--- START ---

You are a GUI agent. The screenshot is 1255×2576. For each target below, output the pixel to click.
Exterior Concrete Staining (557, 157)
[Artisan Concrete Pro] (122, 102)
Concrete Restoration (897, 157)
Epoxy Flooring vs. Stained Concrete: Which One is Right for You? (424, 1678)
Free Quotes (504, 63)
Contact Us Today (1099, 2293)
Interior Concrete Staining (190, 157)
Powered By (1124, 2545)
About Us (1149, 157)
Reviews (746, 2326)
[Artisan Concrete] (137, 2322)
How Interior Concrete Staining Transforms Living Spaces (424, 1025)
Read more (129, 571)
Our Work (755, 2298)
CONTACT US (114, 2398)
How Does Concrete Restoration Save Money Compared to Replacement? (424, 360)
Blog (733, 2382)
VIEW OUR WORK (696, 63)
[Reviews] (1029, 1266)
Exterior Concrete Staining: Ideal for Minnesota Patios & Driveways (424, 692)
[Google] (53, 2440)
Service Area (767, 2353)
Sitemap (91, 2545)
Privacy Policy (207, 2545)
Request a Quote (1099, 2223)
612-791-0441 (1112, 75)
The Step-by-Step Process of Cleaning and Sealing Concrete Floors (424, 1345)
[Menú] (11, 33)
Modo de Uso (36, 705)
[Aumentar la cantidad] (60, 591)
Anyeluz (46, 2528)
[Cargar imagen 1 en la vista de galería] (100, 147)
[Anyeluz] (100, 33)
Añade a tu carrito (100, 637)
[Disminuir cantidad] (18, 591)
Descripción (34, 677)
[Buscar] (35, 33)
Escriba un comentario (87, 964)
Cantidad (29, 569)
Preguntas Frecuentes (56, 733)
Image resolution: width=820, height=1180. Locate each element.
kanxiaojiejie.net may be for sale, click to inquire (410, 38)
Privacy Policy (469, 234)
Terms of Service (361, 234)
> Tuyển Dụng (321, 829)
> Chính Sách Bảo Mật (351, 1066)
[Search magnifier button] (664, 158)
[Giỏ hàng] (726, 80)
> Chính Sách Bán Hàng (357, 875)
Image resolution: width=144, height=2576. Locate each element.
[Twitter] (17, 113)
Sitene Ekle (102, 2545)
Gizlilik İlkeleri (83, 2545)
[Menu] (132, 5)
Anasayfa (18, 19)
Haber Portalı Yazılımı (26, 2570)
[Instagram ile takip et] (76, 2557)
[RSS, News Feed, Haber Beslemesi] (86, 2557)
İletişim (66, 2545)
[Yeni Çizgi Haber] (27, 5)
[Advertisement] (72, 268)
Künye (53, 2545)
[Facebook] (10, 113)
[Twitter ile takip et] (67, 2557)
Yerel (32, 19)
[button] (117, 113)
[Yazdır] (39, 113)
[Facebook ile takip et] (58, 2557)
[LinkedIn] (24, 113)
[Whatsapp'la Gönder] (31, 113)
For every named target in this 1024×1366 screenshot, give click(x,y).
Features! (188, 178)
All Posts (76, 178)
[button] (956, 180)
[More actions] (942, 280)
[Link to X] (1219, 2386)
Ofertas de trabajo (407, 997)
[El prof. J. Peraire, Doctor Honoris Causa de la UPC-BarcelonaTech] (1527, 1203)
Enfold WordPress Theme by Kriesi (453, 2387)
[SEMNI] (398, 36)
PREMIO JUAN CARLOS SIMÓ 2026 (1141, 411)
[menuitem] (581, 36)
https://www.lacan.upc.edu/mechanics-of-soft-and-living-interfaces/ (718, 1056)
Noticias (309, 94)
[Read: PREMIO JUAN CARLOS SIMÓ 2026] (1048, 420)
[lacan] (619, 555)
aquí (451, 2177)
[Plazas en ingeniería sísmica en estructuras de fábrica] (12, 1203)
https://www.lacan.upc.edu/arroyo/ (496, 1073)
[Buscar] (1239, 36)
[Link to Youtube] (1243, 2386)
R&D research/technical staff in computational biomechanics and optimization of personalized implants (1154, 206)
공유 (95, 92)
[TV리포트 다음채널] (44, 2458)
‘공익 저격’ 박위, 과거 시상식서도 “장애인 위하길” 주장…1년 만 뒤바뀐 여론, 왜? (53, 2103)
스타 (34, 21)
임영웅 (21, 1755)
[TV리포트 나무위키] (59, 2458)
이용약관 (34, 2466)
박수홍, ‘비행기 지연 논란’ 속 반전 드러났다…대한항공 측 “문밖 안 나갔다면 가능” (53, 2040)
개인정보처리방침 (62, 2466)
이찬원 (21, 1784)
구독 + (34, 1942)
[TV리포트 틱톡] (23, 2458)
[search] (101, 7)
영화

--- END ---

» Exercise
Repeat the material above in full so that each line matches the original exactly.

» Solution for this exercise
You are a GUI agent. The screenshot is 1255×2576. For each target below, output the pixel to click.
Exterior Concrete Staining (557, 157)
[Artisan Concrete Pro] (122, 102)
Concrete Restoration (897, 157)
Epoxy Flooring vs. Stained Concrete: Which One is Right for You? (424, 1678)
Free Quotes (504, 63)
Contact Us Today (1099, 2293)
Interior Concrete Staining (190, 157)
Powered By (1124, 2545)
About Us (1149, 157)
Reviews (746, 2326)
[Artisan Concrete] (137, 2322)
How Interior Concrete Staining Transforms Living Spaces (424, 1025)
Read more (129, 571)
Our Work (755, 2298)
CONTACT US (114, 2398)
How Does Concrete Restoration Save Money Compared to Replacement? (424, 360)
Blog (733, 2382)
VIEW OUR WORK (696, 63)
[Reviews] (1029, 1266)
Exterior Concrete Staining: Ideal for Minnesota Patios & Driveways (424, 692)
[Google] (53, 2440)
Service Area (767, 2353)
Sitemap (91, 2545)
Privacy Policy (207, 2545)
Request a Quote (1099, 2223)
612-791-0441 (1112, 75)
The Step-by-Step Process of Cleaning and Sealing Concrete Floors (424, 1345)
[Menú] (11, 33)
Modo de Uso (36, 705)
[Aumentar la cantidad] (60, 591)
Anyeluz (46, 2528)
[Cargar imagen 1 en la vista de galería] (100, 147)
[Anyeluz] (100, 33)
Añade a tu carrito (100, 637)
[Disminuir cantidad] (18, 591)
Descripción (34, 677)
[Buscar] (35, 33)
Escriba un comentario (87, 964)
Cantidad (29, 569)
Preguntas Frecuentes (56, 733)
Image resolution: width=820, height=1180. Locate each element.
kanxiaojiejie.net may be for sale, click to inquire (410, 38)
Privacy Policy (469, 234)
Terms of Service (361, 234)
> Tuyển Dụng (321, 829)
> Chính Sách Bảo Mật (351, 1066)
[Search magnifier button] (664, 158)
[Giỏ hàng] (726, 80)
> Chính Sách Bán Hàng (357, 875)
Image resolution: width=144, height=2576. Locate each element.
[Twitter] (17, 113)
Sitene Ekle (102, 2545)
Gizlilik İlkeleri (83, 2545)
[Menu] (132, 5)
Anasayfa (18, 19)
Haber Portalı Yazılımı (26, 2570)
[Instagram ile takip et] (76, 2557)
[RSS, News Feed, Haber Beslemesi] (86, 2557)
İletişim (66, 2545)
[Yeni Çizgi Haber] (27, 5)
[Advertisement] (72, 268)
Künye (53, 2545)
[Facebook] (10, 113)
[Twitter ile takip et] (67, 2557)
Yerel (32, 19)
[button] (117, 113)
[Yazdır] (39, 113)
[Facebook ile takip et] (58, 2557)
[LinkedIn] (24, 113)
[Whatsapp'la Gönder] (31, 113)
For every named target in this 1024×1366 screenshot, give click(x,y).
Features! (188, 178)
All Posts (76, 178)
[button] (956, 180)
[More actions] (942, 280)
[Link to X] (1219, 2386)
Ofertas de trabajo (407, 997)
[El prof. J. Peraire, Doctor Honoris Causa de la UPC-BarcelonaTech] (1527, 1203)
Enfold WordPress Theme by Kriesi (453, 2387)
[SEMNI] (398, 36)
PREMIO JUAN CARLOS SIMÓ 2026 (1141, 411)
[menuitem] (581, 36)
https://www.lacan.upc.edu/mechanics-of-soft-and-living-interfaces/ (718, 1056)
Noticias (309, 94)
[Read: PREMIO JUAN CARLOS SIMÓ 2026] (1048, 420)
[lacan] (619, 555)
aquí (451, 2177)
[Plazas en ingeniería sísmica en estructuras de fábrica] (12, 1203)
https://www.lacan.upc.edu/arroyo/ (496, 1073)
[Buscar] (1239, 36)
[Link to Youtube] (1243, 2386)
R&D research/technical staff in computational biomechanics and optimization of personalized implants (1154, 206)
공유 (95, 92)
[TV리포트 다음채널] (44, 2458)
‘공익 저격’ 박위, 과거 시상식서도 “장애인 위하길” 주장…1년 만 뒤바뀐 여론, 왜? (53, 2103)
스타 (34, 21)
임영웅 (21, 1755)
[TV리포트 나무위키] (59, 2458)
이용약관 (34, 2466)
박수홍, ‘비행기 지연 논란’ 속 반전 드러났다…대한항공 측 “문밖 안 나갔다면 가능” (53, 2040)
개인정보처리방침 (62, 2466)
이찬원 (21, 1784)
구독 + (34, 1942)
[TV리포트 틱톡] (23, 2458)
[search] (101, 7)
영화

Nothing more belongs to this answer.